Bethe received numerous honors and awards in his lifetimes and afterwards.He became a Fellow of the American Academy of Arts and Sciences in 1947, and that year was received the National Academy of Sciences’s Henry Draper Medal. He was awarded the Max Planck medal in 1955, the Franklin Medal in 1959, theRoyal Astronomical Society’s Eddington Medal and the United States Atomic Energy Commission’s Enrico Fermi Award in 1961, the Rumford Prize in 1963, the Nobel Prize in Physics in 1967,,the National Medal of Science in 1975,, Oersted Medal in 1993, the Bruce Medal in 2001, and the Benjamin Franklin Medal for Distinguished Achievement in the Sciences by the American Philosophical Society posthumously in 2005.

Cornell named the third of five new residential colleges, each of which is named after a distinguished former member of the Cornell faculty, Hans Bethe House after him, as if the Hans Bethe Center, 322 4th St.

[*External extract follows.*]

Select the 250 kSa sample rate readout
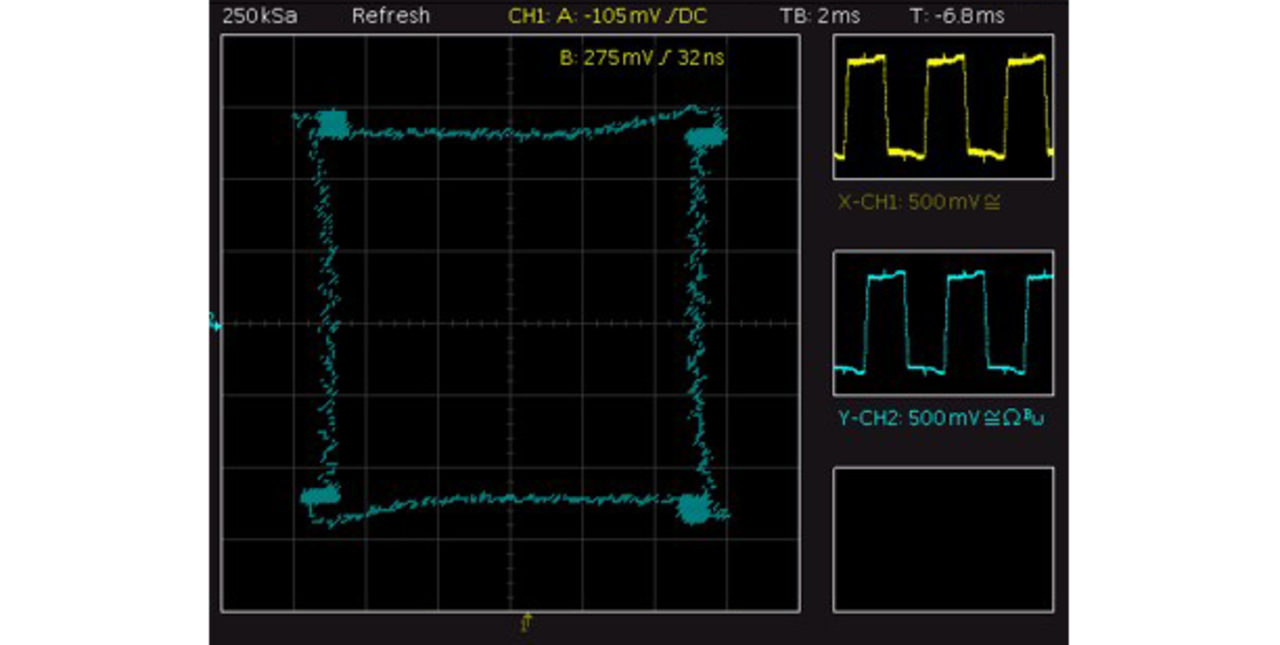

NE, Washington, DC, home to the Council for a Livable World, where Bethe was a longtime board member, and the Bethe Center for Theoretical Physics at University of Bonn in Germany. He also has an asteroid, 30828 Bethe, that was discovered in 1990 named after him, as was the American Physical Society’s Hans Bethe Prize.

Political stances

In 1968, Bethe, along with IBM physicist Richard Garwin, published an article criticising in detail the anti-ICBM defense system proposed by the Department of Defense. The two physicists described in the article that nearly any measure taken by the US would be easily thwarted with the deployment of relatively simple decoys. Bethe was one of the primary voices in the scientific community behind the signing of the 1963 Partial Test Ban Treaty prohibiting further atmospheric testing of nuclear weapons.

During the 1980s and 1990s, Bethe campaigned for the peaceful use of nuclear energy. After the Chernobyl disaster, Bethe was part of a committee of experts that analysed the incident. They concluded that the Russian reactor suffered from a fundamentally faulty design and human error also had significantly contributed to the accident. "My colleagues and I established," he explained "that the Chernobyl disaster tells us about the deficiencies of the Soviet political and administrative system rather than about problems with nuclear power." Throughout his life Bethe remained a strong advocate for electricity from nuclear energy, which he described in 1977 as "a necessity, not merely an option."